Dafür muss er freilich geduldig bleiben. „Wer nicht Woche für Woche spielt, bei dem führt das oft zu einer gewissen Unzufriedenheit“, weiß der Ex-Profi. „Die sorgt bei ihm dafür, dass er in manchem Moment den Fokus für das Wichtige verliert.“ Sollte Pavlenka entgegen der ursprünglichen Planungen auch in der kommenden Spielzeit für Werder Bremen auflaufen, dürfte es Kapino fort ziehen. „Es kann immer mal sein, dass wir uns von einem Torwart trennen und ihn abgeben, weil wir ihm die passende Perspektive nicht bieten können“, so Vander. Auch hinter den beiden Stammkräften gilt Bremen derweil als gut aufgestellt. Nicht zuletzt mit Nachwuchstalent Luca Plogmann.
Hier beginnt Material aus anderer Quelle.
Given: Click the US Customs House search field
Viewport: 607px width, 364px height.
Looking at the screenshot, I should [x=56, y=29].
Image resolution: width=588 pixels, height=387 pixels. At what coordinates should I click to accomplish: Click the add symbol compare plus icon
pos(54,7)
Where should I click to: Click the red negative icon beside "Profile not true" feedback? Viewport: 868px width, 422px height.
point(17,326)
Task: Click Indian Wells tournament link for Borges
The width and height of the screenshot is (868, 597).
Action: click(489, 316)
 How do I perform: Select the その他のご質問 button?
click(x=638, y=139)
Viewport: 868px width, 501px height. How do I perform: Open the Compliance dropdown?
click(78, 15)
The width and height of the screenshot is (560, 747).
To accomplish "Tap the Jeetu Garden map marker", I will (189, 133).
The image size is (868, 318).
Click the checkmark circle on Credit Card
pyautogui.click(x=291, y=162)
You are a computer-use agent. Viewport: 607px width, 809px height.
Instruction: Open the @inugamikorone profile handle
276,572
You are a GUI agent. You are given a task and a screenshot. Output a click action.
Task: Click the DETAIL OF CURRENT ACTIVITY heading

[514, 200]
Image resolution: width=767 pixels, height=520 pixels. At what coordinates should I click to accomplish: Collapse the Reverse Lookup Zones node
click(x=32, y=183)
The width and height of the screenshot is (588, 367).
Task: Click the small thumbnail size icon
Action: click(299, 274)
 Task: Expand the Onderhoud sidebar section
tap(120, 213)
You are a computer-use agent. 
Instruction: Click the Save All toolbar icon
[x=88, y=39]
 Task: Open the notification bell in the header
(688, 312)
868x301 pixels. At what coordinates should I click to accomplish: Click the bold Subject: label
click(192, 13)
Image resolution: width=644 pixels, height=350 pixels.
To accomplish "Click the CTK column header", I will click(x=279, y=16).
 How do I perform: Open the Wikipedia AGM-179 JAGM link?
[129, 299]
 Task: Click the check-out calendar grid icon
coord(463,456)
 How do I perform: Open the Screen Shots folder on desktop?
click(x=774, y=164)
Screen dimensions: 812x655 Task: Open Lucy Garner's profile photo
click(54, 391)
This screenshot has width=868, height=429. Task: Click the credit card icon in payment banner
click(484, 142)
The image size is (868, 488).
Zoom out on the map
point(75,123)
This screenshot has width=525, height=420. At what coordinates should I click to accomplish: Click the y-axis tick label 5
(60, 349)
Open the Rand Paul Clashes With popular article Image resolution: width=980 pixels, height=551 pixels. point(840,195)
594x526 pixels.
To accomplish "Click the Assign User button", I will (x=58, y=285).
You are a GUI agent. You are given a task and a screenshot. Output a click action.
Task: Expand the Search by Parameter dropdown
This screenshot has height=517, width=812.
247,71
Plogmann muss Schritte machen

Der 19-Jährige hütet das Tor von Werder II in der Regionalliga, ist zudem U19-Nationalspieler. Ihm trauen viele Experten eine Karriere im Oberhaus zu, denkbar wäre etwa, dass er Kapinos Stellvertreter würde, wenn Pavlenka doch geht. „Nach zwei Jahren Regionalliga landet niemand in der Bundesliga“, sagt Vander aber. „Da muss man als junger Torwart den Schritt woanders hin machen.“ Der Wunsch wäre eine Leihe in 3. oder gar 2. Bundesliga. Allerdings gibt es wohl wenige Klubs, die einen so unerfahrenen Torhüter während der Saison holen und dann auch mit ausreichender Spielpraxis ausstatten würden.